В Египте боги наносили друг другу увечия лишь в «до-человеческие» времена. У Гомера они продолжают заниматься членовредительством: Афина ранит Арея, Гера бьет Артемиду, Зевс обещает Гере «избичевать» ее молниями (15/17). Мало того, люди калечат богов. Геракл некогда ранил Геру и подземного бога Аида (5/392-3, 395); не когда-то в прошлом, а на глазах у слушателей Диомед ранит Афродиту (336-7).

Исиде отрывали голову – она, кажется, даже не возмущалась. Гомеровские боги тяжко страдают. Раненая Афродита громко кричит (343), «во мраке чувств от страданий; померкло прекрасное тело» (354); когда Геракл ранил Геру, «лютая боль безотрадная Геру богиню терзала!» (394), На Олимпе на случай ранений имеется даже врач, Пеан (401-2).

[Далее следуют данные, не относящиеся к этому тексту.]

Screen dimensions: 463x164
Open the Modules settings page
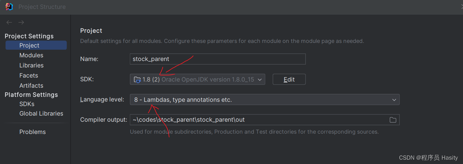tap(31, 55)
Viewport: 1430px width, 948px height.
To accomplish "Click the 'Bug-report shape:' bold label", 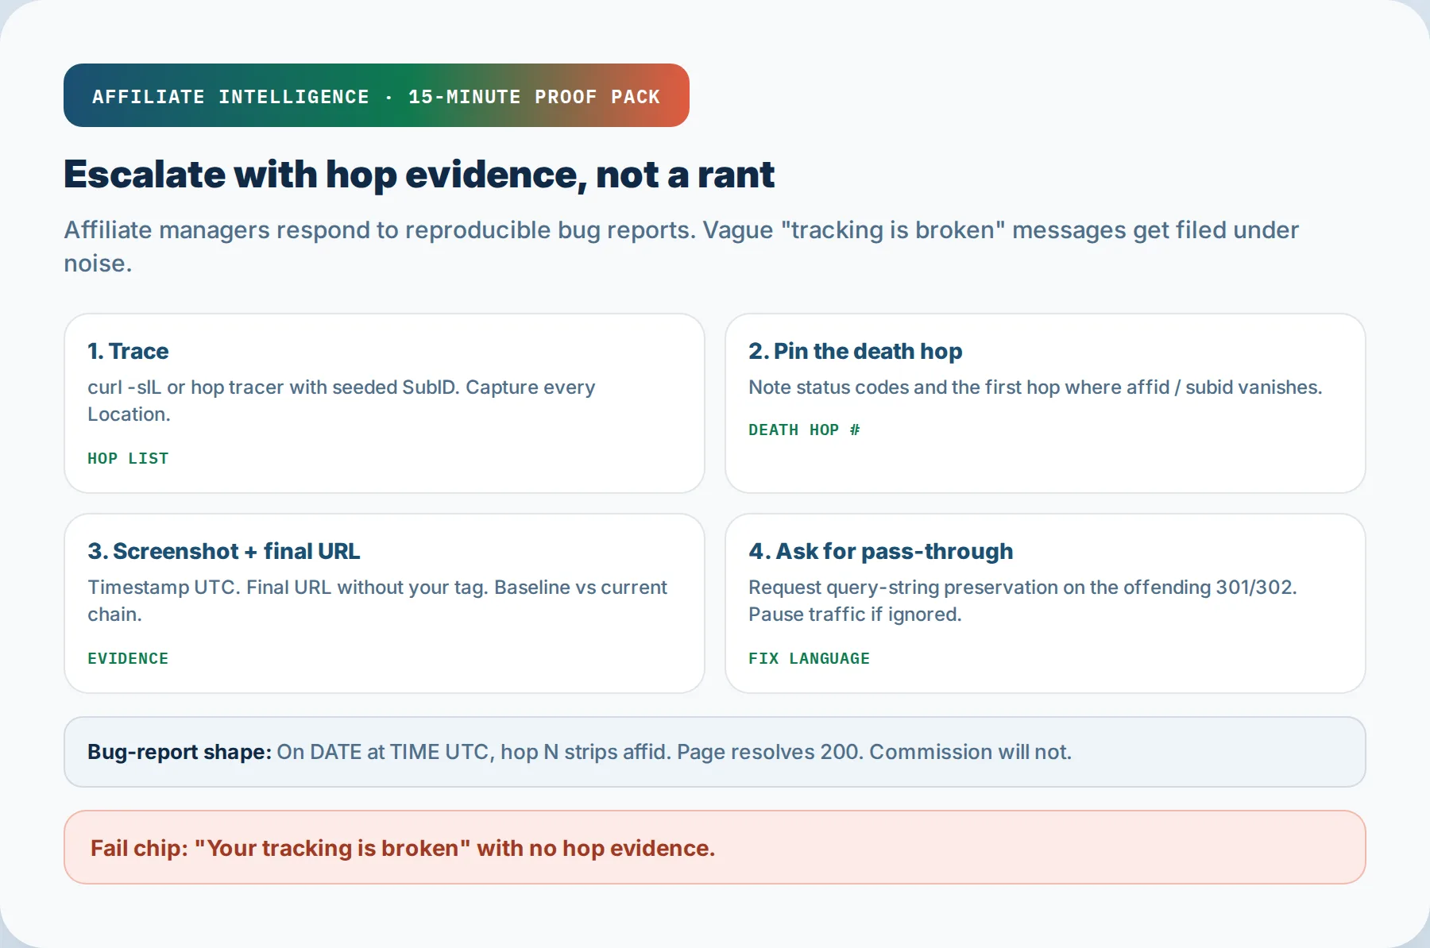I will point(180,752).
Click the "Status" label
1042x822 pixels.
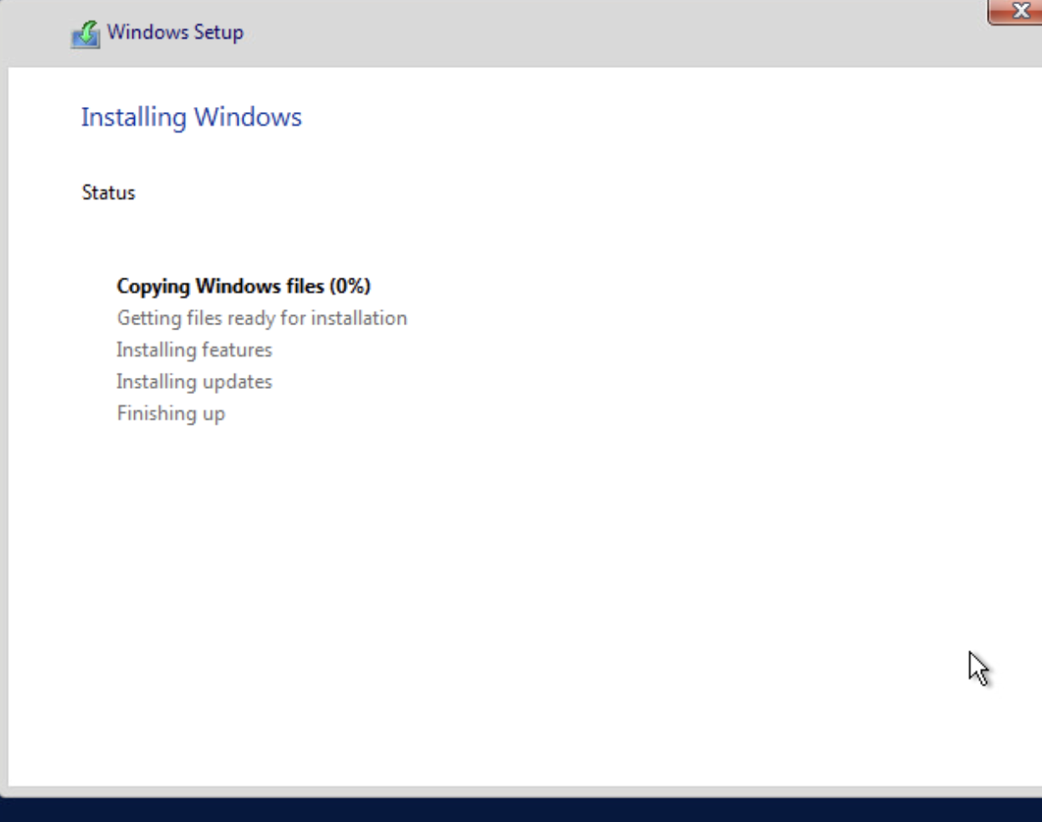click(x=108, y=193)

В Египте боги участвовали в рождении лишь фараонов. У Гомера Зевс именуется «отцом человеков». Отпрыски его тоже, как правило, цари. Но, во-первых, благодаря любвеобильности Громовержца они весьма многочисленны. Во-вторых, Зевс производит их во всех концах Ойкумены и в самых различных поколениях: так, на Троянском поле сражаются и сын (Сарпедон), и правнуки (Ахилл, Аякс Теламонид), и прапрапрапраправнуки (Гектор, Эней) Олимпийца. В-третьих, не только Зевс, но чуть ли не все божества, как бы по примеру Зевса, пополняют человечество божественными чадами. Афина, будучи девой, никого вроде не рожала, однако воспитала афинского царя Эрехтея, в древние времена рожденного самой «матерью землей» (2/546-50). Таким образом, божественная кровь оказывается чуть ли не во всех людях, по крайней мере в тех, которые заслуживают упоминания поэта.

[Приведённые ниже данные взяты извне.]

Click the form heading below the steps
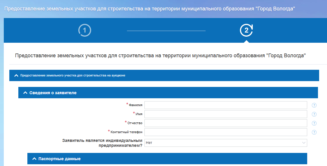The height and width of the screenshot is (166, 327). [160, 56]

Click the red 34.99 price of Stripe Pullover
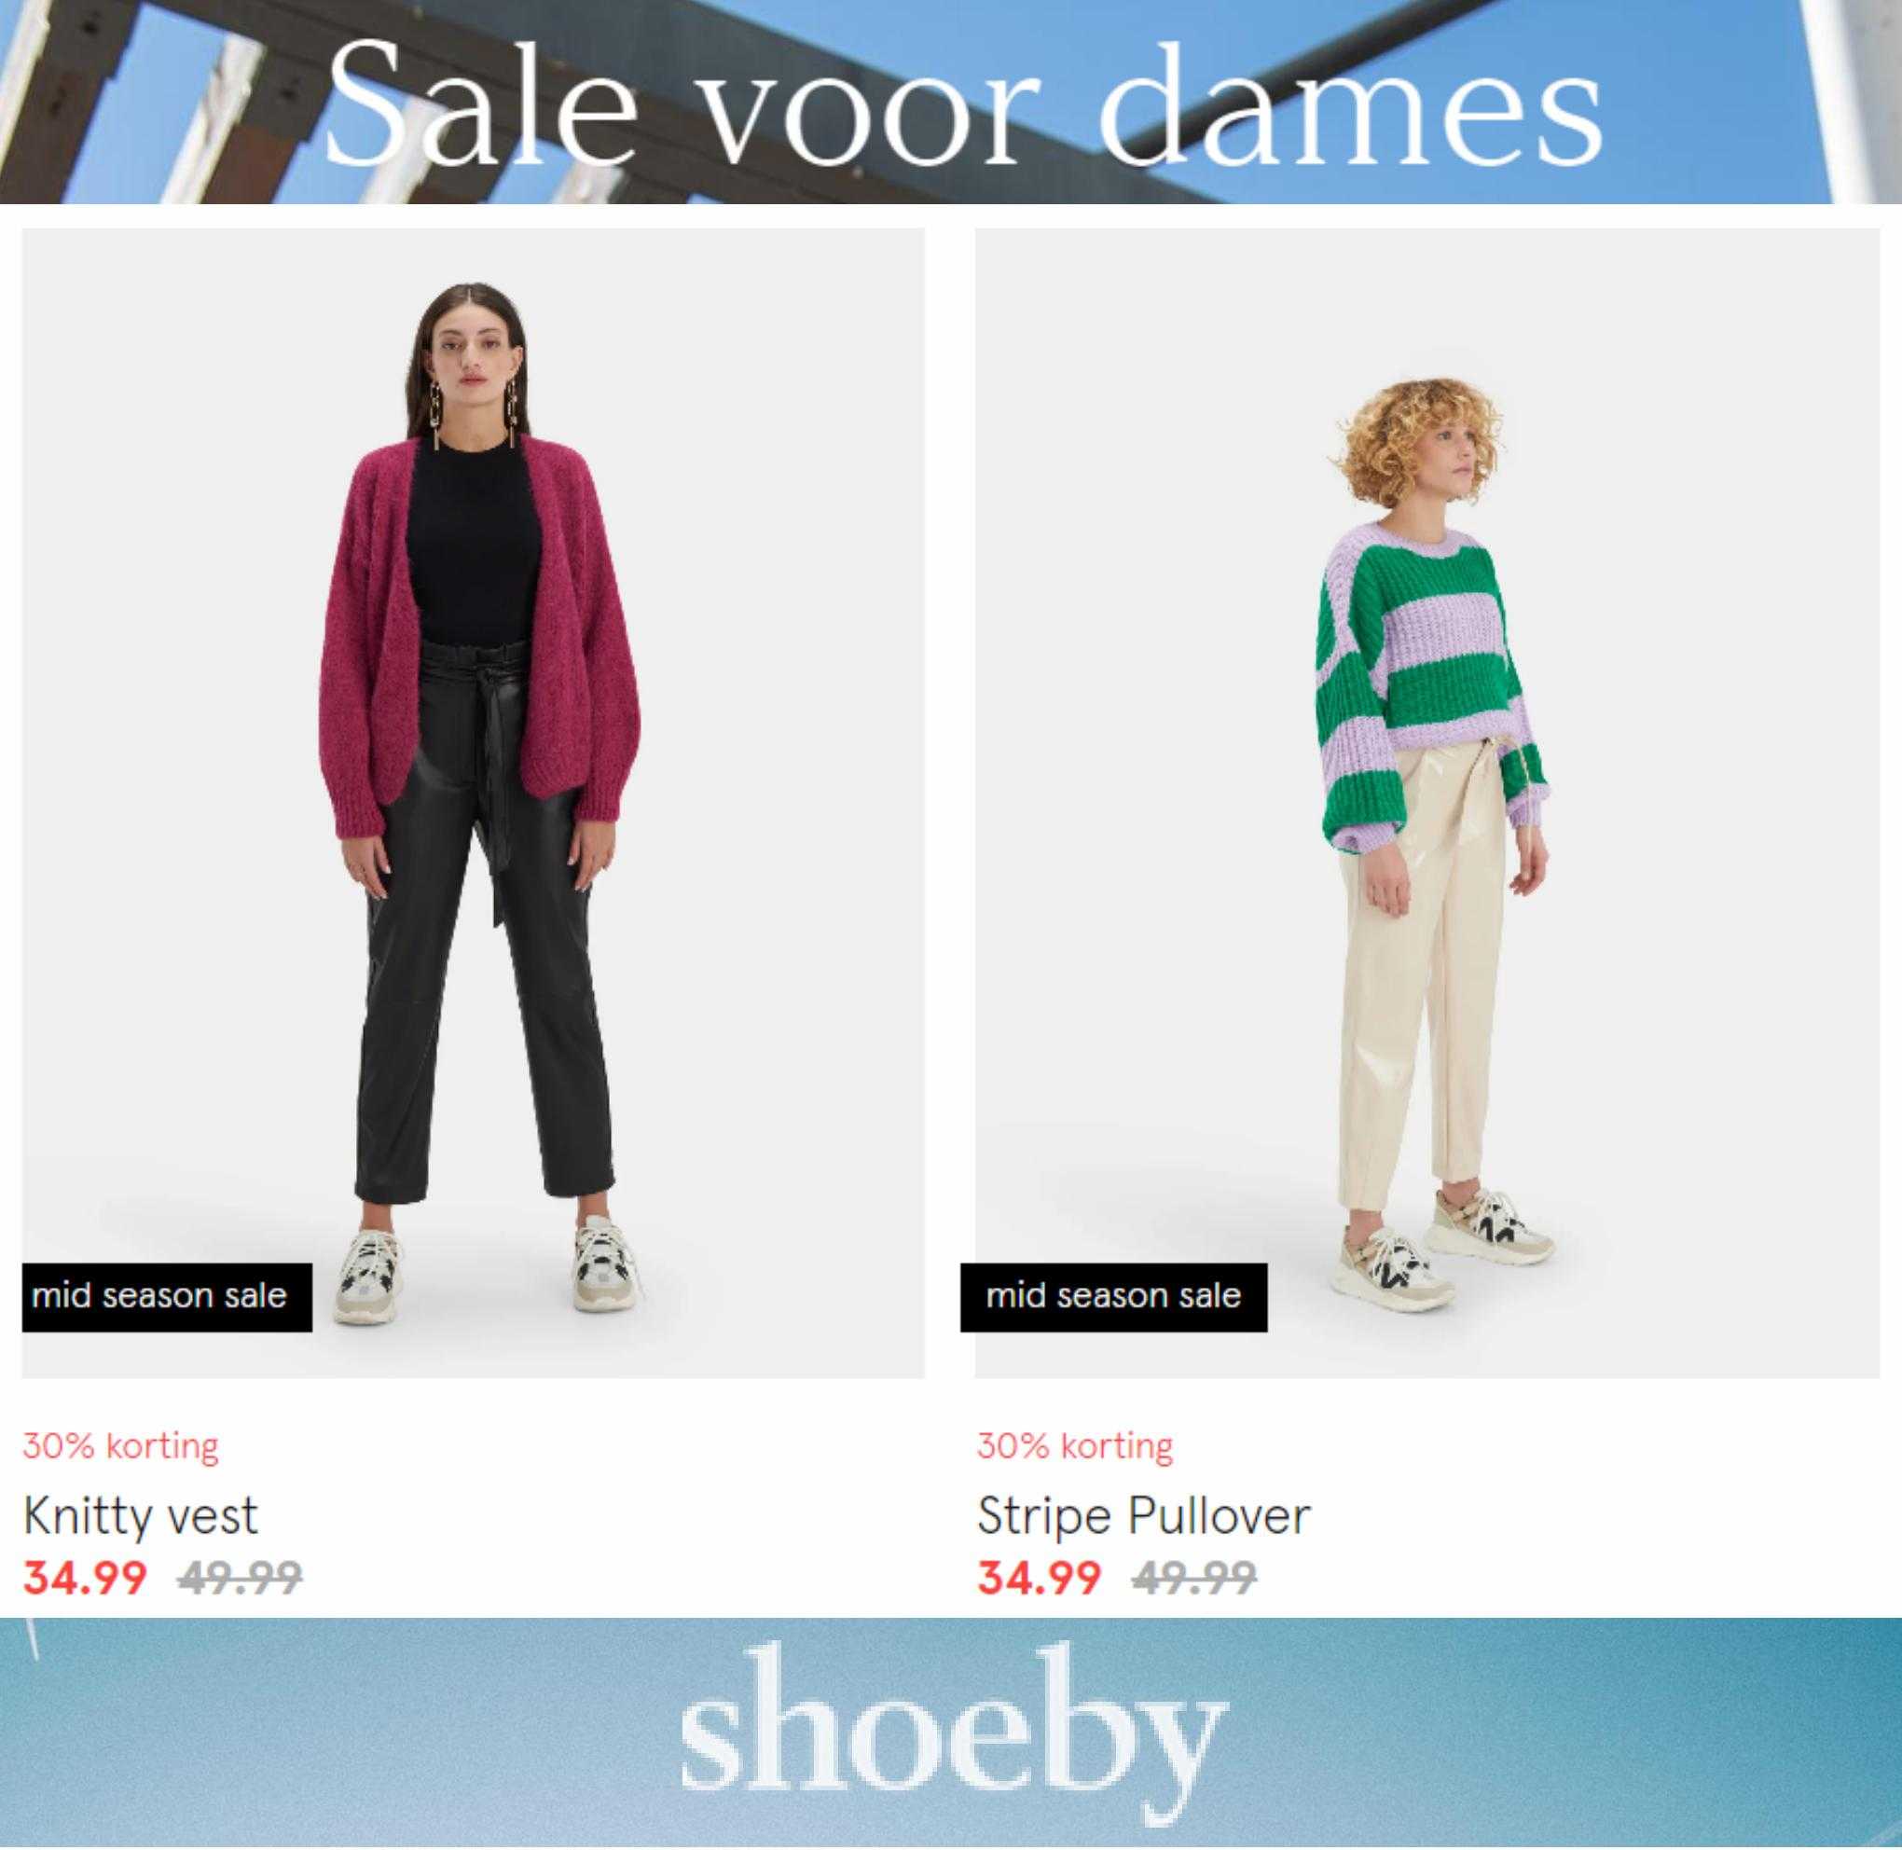tap(1039, 1576)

Боги всеведущи. Но только я так подумал, аэд продекламировал, а Гнедич перевел: «Долго не ведал еще громозвучный Арей истребитель, что воинственный сын его пал на сражении бурном» (13/521-2). Сам Громовержец, вспомнил я, не подозревает, что Гера, явившаяся ему в вожделенно женском великолепии, целью имеет «обольстить... божественный разум царя Эгиоха» (14/160).

Боги, конечно Же, превосходят людей мощью, мудростью, красотой и, пожалуй, всеми положительными качествами. Но превосходство это носит главным образом количественный характер. Зевс «много мудрее», скажем, Агамемнона, но чувства и мысли их однотипны, структурно и качественно единообразны. Афина красноречивее Одиссея, но изъясняется теми же словами. «Уже само сравнение двух величин с некоей третьей указывает на их внутреннюю идентичность: и человек и божество по своей сути однородны»169, – вспомнил я и тут же попытался возразить.

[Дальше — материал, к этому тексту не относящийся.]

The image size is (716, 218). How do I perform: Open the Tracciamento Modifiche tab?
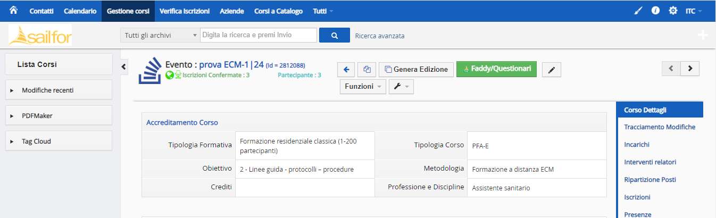(x=660, y=127)
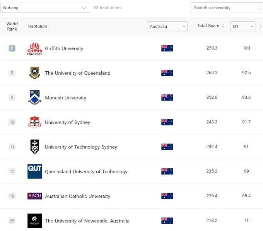Click the World Rank column header
This screenshot has height=231, width=263.
(x=12, y=26)
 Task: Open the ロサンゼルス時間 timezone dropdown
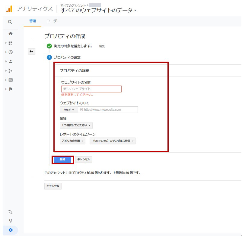[113, 141]
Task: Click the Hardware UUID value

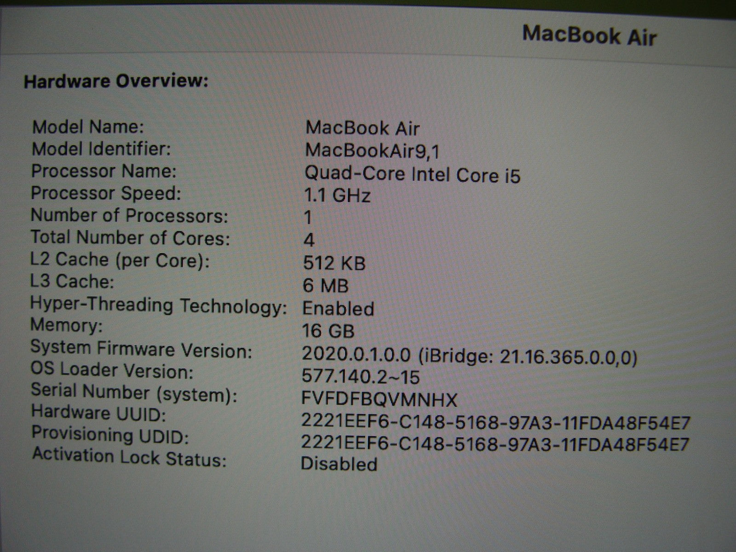Action: [x=496, y=422]
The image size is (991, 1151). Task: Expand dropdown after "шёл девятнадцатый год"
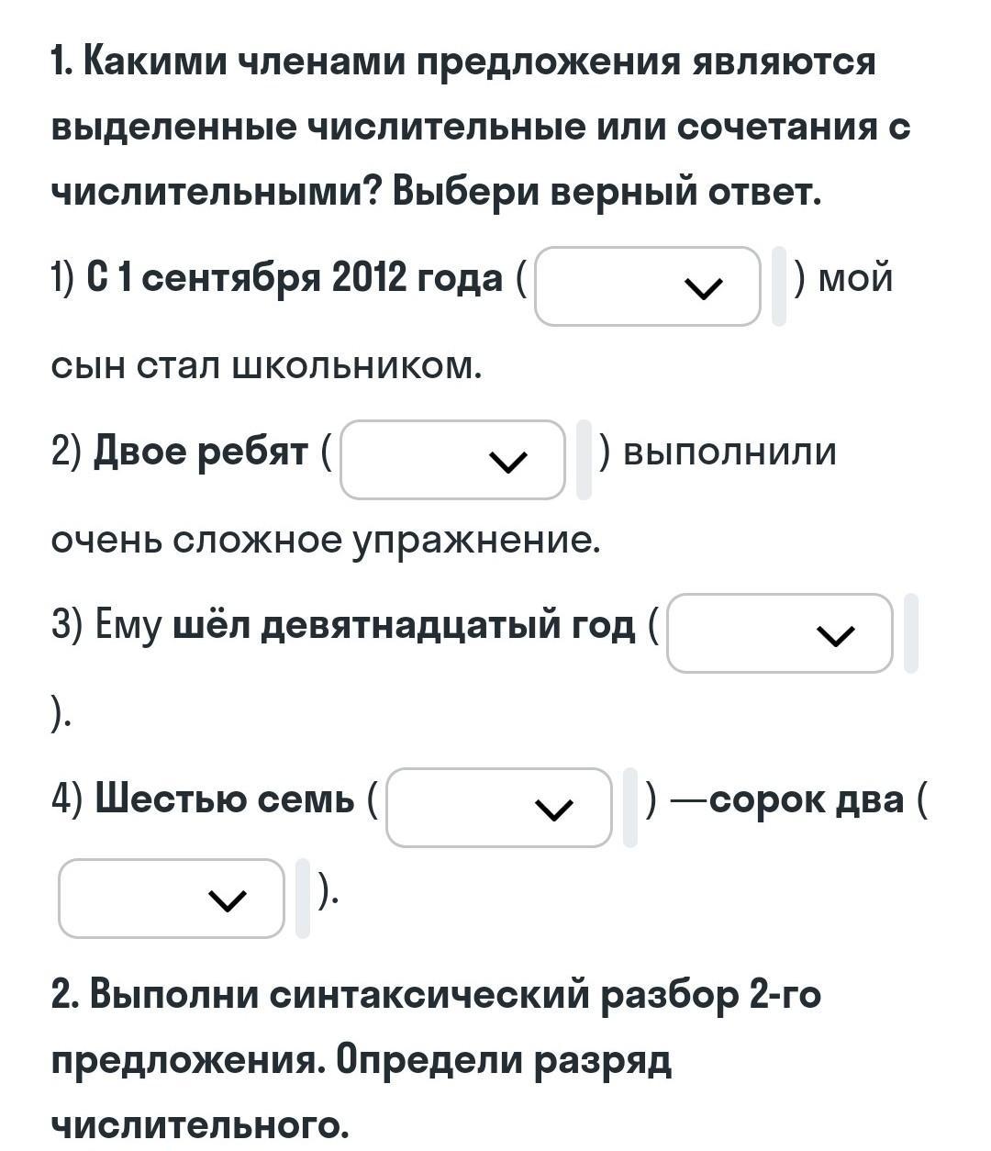pos(779,633)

Ну а бессмертие, разве не качественное отличие? Да, все герои Троянской войны смертны, причем их смертности может быть дано физиологическое объяснение. У людей по телу течет кровь, у богов – некий качественно отличный состав, именуемый «ихор», (5/339). В сцене ранения Афродиты поэт прямо указывает, почему «ихор», а не кровь: «Ибо ни брашн не ядят, ни от гроздий вина не вкушают; тем и бескровны они, и бессмертными их нарицают» (341-2). Хотя у Гомера нигде прямо не говорится, что бессмертие богам сообщают питающие их амброзия и нектар, однако именно ими Фетида предохраняет тело убитого Патрокла от тления (19/38-9); эти же вещества способны восстановить силы живому человеку (19/347-8).

Итак, бессмертие – исключительно божественное свойство, решил я. Но тут припомнилась мне спасшая Одиссея морская богиня Левкотея: некогда она была смертной девушкой Ино, но – «после богиня, бессмертия честь восприявшая в море» (05/334-5). На память пришли мне и «смертнорожденные» у Гомера Кастор и Полидевк: «оба землею они жизнедарною взяты живые;...вседневно братом сменяется брат; и вседневно, когда умирает тот, воскресает другой; и к бессмертным причислены оба» (011/299-304). С другой стороны, вспомнилось мне, как Эфиальт и Отос оковали Арея и, если бы не Гермес, «там и погибнул Арей, ненасытимый бранью» (5/388).